**WHAT THE TASK REQUIRES**
Your answer should be each line of the entries that contains the word "click", copied in full.

··········

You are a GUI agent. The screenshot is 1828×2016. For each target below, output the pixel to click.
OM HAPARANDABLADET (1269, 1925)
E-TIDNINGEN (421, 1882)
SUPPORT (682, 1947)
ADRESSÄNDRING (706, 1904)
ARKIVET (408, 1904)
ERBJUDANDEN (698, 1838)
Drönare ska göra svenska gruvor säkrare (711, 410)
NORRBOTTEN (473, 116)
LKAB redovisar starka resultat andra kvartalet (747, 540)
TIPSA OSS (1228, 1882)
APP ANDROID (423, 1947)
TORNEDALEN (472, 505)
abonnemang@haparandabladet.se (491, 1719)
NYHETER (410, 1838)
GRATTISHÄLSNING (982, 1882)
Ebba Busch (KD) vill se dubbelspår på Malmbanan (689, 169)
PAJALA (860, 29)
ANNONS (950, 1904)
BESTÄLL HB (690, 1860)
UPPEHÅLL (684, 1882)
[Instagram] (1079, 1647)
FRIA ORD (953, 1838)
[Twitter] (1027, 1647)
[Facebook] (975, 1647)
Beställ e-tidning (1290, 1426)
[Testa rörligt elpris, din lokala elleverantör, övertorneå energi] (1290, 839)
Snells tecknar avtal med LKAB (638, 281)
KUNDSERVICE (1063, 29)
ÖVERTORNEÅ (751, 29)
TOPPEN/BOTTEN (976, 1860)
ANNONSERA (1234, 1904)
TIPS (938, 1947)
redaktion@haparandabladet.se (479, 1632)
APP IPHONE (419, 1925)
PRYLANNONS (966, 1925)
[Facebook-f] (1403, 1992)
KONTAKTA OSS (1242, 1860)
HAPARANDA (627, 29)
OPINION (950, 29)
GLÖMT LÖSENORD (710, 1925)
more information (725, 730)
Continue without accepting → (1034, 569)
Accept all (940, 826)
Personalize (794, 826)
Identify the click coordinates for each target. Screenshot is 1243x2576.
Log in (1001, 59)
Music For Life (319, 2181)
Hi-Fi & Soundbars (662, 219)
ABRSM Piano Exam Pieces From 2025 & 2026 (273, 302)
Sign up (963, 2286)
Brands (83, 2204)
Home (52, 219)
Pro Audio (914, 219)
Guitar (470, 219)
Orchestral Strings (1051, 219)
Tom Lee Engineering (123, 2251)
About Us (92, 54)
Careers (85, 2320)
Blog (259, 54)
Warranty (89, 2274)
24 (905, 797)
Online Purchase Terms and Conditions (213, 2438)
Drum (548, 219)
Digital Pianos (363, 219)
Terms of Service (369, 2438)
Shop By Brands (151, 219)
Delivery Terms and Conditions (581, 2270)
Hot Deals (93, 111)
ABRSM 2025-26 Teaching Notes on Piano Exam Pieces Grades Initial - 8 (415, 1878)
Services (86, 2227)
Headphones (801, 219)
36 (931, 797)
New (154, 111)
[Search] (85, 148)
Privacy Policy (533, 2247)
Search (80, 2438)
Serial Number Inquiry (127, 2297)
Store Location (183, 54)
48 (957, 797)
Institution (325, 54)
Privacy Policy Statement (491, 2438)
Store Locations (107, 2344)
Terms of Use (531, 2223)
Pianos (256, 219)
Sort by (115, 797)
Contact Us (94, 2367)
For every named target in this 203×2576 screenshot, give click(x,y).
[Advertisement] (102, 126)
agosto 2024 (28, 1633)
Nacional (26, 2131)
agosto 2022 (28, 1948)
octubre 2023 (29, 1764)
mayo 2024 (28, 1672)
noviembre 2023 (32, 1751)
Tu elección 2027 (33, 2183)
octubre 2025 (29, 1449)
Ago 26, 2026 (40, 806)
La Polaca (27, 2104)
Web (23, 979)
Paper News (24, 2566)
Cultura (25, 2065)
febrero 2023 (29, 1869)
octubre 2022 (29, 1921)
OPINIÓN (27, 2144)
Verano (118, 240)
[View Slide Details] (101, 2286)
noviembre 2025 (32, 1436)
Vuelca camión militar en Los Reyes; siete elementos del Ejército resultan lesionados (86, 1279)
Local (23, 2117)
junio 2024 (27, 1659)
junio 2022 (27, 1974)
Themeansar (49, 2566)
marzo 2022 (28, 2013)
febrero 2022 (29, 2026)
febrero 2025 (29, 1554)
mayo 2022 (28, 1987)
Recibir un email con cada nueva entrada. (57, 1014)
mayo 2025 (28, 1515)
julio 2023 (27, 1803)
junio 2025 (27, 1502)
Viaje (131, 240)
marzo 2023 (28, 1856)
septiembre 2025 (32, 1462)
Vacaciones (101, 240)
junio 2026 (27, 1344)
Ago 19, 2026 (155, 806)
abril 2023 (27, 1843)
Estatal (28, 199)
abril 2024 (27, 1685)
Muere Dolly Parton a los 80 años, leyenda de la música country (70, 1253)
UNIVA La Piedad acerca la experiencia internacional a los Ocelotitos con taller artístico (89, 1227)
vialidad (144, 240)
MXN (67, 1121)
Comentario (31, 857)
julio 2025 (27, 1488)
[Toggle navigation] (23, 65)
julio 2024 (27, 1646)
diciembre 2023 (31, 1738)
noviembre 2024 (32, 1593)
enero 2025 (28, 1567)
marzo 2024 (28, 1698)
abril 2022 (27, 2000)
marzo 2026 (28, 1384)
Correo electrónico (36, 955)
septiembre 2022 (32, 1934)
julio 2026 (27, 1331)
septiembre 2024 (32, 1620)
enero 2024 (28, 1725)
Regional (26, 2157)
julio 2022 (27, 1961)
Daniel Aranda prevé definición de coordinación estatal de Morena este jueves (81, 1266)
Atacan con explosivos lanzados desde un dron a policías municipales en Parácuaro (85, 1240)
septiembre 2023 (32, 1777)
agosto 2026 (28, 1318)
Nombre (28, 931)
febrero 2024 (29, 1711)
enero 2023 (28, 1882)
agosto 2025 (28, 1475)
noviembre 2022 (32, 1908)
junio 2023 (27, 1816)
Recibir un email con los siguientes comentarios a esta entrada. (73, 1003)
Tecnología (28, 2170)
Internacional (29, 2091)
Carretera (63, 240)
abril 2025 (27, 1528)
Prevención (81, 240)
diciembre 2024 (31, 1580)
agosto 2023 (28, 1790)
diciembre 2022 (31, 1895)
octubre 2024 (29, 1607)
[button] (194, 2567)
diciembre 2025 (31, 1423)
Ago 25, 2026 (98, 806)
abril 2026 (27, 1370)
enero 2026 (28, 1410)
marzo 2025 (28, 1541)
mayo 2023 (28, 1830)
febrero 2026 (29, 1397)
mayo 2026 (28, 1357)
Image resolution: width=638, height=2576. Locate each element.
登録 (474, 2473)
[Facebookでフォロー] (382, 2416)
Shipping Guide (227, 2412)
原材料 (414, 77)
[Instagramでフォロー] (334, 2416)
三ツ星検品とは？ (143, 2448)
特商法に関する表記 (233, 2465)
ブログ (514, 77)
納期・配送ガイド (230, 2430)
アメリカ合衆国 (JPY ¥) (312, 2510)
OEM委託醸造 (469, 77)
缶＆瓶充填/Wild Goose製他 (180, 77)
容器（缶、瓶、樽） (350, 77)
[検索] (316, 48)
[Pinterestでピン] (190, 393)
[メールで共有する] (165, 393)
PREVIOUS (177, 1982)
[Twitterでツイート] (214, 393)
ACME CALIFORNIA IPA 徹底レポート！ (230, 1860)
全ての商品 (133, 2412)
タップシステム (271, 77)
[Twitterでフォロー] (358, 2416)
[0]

··········

**TASK OUTPUT**
You are a GUI agent. The screenshot is 1828×2016. For each target below, output the pixel to click.
Identify the click coordinates for each target. Screenshot is 1243x2576.
For every named target in this 203×2576 screenshot, give click(x,y).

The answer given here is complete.